§ Perintah Soal:
Jawablah pertanyaan berikut berdasarkan teks tentang anggaran tanah Hotel Maliyawan di bawah.
(a) Siapa yang membacakan Nota Jawaban Walikota?
(b) Laporan Keterangan Pertanggungjawaban tahun berapa yang ditindaklanjuti Pemerintah Kota Solo?
(c) Menurut Nota Kesepakatan tentang KUPA Kota Solo Tahun 2010, bagaimana nasib anggaran pengadaan tanah Hotel Maliyawan?

--- Teks yang Diberikan ---

Melalui Nota Jawaban Walikota yang dibacakan oleh Sekretaris Daerah (Sekda) Kota Solo, Budi Suharto, Senin, Walikota Solo, Joko Widodo (Jokowi), dijelaskan Pemerintah Kota Solo telah menindaklanjuti Laporan Keterangan Pertanggungjawaban (LKPJ) Tahun 2010 dengan menganggarkan pembelian tanah Hotel Maliyawan senilai Rp 4. miliar.
Tetapi belakangan, berdasarkan Nota Kesepakatan Pemkot Solo dengan DPRD Kota Solo No 910/3.314 dan No 910/1/617 tentang Kebijakan Umum Perubahan APBD (KUPA) Kota Solo Tahun 2010, anggaran untuk pengadaan tanah Hotel Maliyawan ternyata tidak muncul sama sekali. Mata anggaran untuk rencana pembelian tanah hotel Maliyawan hilang atau dihapus dari APBD Solo.

--- Data Hasil Ekstraksi ---

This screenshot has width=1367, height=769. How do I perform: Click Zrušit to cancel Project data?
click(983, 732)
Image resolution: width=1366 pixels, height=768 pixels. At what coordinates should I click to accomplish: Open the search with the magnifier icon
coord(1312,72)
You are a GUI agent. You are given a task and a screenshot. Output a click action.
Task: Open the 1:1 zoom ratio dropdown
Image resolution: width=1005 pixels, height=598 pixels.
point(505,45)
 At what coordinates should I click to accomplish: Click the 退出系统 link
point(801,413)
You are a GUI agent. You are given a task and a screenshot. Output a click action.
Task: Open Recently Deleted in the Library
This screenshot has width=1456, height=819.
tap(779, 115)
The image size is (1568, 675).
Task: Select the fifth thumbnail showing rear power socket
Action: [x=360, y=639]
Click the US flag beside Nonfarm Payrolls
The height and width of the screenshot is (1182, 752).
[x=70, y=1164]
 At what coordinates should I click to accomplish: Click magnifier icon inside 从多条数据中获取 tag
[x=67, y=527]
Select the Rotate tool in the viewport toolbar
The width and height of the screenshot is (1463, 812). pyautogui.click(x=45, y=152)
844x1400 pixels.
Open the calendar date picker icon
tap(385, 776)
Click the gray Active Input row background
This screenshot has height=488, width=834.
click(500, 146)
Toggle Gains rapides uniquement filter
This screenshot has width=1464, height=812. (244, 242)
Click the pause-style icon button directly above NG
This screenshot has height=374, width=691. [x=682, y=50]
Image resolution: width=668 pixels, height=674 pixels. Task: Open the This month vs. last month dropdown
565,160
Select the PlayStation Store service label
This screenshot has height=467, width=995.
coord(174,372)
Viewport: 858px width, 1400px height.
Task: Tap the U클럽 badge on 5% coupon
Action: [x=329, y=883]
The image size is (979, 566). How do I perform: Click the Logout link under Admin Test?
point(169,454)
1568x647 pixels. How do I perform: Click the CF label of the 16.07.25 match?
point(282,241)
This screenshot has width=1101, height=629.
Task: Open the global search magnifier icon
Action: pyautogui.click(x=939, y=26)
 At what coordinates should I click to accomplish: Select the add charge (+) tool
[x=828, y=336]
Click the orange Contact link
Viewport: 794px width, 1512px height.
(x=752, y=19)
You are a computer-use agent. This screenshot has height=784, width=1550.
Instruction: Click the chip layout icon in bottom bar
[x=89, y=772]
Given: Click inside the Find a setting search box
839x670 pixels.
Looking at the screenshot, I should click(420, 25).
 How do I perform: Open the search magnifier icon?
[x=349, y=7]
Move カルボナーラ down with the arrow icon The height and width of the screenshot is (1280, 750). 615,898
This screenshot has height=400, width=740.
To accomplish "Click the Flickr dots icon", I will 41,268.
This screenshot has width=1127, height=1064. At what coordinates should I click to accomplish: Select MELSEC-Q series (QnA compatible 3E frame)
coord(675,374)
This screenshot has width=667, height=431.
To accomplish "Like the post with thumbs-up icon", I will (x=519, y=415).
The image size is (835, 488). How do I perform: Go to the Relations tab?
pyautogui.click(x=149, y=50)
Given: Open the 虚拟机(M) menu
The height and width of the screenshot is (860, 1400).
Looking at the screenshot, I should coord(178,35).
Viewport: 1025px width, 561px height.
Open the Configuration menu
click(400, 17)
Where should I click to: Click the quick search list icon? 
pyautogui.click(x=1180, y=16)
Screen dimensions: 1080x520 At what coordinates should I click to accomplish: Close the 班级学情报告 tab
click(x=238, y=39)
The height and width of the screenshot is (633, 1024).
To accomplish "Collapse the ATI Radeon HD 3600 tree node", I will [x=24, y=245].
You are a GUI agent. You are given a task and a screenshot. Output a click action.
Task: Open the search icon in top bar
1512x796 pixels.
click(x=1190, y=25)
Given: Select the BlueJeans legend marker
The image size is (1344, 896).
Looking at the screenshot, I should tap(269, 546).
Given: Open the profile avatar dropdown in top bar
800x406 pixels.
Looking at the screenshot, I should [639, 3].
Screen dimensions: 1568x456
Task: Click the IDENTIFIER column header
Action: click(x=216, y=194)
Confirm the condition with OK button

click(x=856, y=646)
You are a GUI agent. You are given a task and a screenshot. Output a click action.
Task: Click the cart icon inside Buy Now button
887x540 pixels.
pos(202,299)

---

§ Pembahasan Jawaban:
(a) Sekretaris Daerah (Sekda) Kota Solo, Budi Suharto.
(b) Tahun 2010.
(c) Anggaran itu tidak muncul sama sekali. Mata anggarannya hilang atau dihapus dari APBD Solo.